TROJ_ARTIEF.EJ
Exploit:Win32/CVE-2010-3333 [Microsoft], Exploit.MSWord.CVE-2010-3333.j [Kaspersky]
Windows 2000, Windows XP, Windows Server 2003
Threat Type: Trojan
Destructiveness: No
Encrypted: Yes
In the wild: Yes
OVERVIEW
This Trojan arrives on a system as a file dropped by other malware or as a file downloaded unknowingly by users when visiting malicious sites.

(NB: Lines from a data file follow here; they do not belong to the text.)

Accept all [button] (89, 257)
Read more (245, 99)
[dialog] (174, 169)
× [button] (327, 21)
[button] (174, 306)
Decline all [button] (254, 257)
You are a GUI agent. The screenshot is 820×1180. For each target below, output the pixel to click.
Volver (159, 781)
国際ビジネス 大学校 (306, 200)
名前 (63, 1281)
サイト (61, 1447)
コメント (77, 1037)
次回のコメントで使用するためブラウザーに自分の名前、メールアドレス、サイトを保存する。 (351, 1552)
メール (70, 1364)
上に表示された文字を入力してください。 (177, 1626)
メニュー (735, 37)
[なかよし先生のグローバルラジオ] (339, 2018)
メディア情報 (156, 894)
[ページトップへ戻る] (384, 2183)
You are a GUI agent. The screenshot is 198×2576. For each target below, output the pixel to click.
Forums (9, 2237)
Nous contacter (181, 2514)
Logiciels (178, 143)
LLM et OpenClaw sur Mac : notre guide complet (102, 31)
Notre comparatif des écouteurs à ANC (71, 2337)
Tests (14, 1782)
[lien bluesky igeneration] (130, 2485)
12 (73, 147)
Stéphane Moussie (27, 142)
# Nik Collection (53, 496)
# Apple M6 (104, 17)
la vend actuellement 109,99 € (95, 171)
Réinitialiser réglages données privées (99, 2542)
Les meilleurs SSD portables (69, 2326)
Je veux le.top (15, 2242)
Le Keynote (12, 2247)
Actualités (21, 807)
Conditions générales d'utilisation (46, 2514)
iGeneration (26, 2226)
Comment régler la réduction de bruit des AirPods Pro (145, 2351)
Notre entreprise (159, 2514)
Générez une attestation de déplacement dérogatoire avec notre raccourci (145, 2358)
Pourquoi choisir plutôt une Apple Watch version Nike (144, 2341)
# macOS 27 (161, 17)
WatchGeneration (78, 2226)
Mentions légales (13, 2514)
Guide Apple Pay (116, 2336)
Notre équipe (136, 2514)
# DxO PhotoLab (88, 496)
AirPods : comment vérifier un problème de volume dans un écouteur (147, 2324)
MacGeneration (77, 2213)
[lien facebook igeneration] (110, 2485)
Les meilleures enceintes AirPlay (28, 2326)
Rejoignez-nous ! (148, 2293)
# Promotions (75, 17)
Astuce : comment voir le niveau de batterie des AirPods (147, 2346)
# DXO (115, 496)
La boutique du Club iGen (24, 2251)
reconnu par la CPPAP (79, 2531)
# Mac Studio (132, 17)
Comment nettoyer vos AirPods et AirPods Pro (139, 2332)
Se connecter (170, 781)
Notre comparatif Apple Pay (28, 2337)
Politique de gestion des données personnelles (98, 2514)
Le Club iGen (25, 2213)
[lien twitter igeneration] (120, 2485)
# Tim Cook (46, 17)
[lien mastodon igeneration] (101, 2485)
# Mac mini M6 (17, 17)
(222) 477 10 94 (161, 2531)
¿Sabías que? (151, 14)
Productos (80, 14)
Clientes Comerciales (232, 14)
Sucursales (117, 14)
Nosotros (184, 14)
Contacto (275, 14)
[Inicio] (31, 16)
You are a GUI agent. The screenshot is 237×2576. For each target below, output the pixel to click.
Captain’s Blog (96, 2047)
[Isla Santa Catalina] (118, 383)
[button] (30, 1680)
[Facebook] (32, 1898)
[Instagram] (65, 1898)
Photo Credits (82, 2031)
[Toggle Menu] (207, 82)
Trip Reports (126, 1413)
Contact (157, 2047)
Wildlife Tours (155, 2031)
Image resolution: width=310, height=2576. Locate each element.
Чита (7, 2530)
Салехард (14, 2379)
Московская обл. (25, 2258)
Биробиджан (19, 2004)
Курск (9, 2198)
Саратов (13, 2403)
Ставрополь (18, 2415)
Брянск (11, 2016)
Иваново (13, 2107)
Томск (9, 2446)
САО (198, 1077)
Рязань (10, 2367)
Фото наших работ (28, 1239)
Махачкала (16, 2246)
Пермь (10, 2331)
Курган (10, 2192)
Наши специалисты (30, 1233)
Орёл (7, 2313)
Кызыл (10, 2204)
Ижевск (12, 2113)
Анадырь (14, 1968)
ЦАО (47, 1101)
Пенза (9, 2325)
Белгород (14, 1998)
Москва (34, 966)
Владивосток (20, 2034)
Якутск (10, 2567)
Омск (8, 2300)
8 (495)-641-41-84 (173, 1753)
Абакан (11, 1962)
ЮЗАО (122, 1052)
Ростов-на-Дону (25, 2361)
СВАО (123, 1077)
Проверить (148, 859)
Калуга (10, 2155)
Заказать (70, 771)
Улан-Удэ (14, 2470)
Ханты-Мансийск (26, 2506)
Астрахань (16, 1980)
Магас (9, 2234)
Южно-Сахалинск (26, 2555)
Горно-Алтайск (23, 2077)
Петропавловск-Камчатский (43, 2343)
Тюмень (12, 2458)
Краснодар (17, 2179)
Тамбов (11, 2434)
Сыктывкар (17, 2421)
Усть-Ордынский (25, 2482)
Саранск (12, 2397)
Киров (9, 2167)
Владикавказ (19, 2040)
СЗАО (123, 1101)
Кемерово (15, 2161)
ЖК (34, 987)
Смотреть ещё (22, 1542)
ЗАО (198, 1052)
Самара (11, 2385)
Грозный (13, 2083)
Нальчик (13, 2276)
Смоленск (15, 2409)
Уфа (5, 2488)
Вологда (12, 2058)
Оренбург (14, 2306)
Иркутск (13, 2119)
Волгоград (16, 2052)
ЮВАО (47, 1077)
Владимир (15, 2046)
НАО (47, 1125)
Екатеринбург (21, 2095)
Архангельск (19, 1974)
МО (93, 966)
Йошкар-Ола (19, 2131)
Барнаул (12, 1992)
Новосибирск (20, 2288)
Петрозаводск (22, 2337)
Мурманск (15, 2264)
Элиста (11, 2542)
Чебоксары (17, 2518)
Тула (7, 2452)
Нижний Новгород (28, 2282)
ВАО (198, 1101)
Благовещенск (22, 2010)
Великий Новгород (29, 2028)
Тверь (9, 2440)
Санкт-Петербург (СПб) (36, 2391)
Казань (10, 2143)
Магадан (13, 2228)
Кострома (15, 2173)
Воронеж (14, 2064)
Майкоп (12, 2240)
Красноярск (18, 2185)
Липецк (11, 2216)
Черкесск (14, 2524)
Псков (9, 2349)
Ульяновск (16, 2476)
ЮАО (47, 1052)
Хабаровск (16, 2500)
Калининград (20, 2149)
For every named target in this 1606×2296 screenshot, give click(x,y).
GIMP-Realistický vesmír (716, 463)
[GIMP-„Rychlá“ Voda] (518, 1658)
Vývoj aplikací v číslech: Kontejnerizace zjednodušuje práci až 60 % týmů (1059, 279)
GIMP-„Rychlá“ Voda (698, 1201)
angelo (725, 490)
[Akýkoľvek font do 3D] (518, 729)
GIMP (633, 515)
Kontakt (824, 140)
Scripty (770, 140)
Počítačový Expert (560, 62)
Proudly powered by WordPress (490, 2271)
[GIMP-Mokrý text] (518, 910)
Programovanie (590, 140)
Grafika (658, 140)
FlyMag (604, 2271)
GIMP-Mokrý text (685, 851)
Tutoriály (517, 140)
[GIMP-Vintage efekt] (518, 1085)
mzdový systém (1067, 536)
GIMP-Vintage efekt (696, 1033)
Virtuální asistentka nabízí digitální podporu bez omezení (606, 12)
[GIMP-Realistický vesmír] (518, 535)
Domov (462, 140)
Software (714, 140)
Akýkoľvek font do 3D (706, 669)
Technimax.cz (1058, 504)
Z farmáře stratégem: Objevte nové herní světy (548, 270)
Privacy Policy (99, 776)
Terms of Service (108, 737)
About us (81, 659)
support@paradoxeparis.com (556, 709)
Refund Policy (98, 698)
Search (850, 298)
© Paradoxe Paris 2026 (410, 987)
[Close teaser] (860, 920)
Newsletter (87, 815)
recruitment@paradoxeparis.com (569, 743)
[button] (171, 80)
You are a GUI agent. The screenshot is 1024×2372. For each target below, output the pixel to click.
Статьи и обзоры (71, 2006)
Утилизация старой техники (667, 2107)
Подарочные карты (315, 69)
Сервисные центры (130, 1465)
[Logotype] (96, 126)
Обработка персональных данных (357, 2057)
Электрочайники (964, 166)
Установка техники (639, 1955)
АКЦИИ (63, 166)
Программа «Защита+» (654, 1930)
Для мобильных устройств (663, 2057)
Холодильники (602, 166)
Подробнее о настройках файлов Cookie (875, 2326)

It executes the dropped file(s). As a result, malicious routines of the dropped files are exhibited on the affected system.
TECHNICAL DETAILS
77,327 bytes
RTF
Yes
03 May 2011
Arrival Details
This Trojan arrives on a system as a file dropped by other malware or as a file downloaded unknowingly by users when visiting malicious sites.
Dropping Routine
This Trojan drops the following files:
- %User Profile%\LOCALS~1\Temp\S
(Note: %User Profile% is the current user's profile folder, which is usually C:\Windows\Profiles\{user name} on Windows 98 and ME, C:\WINNT\Profiles\{user name} on Windows NT, and C:\Documents and Settings\{user name} on Windows 2000, XP, and Server 2003.)
It executes the dropped file(s). As a result, malicious routines of the dropped files are exhibited on the affected system.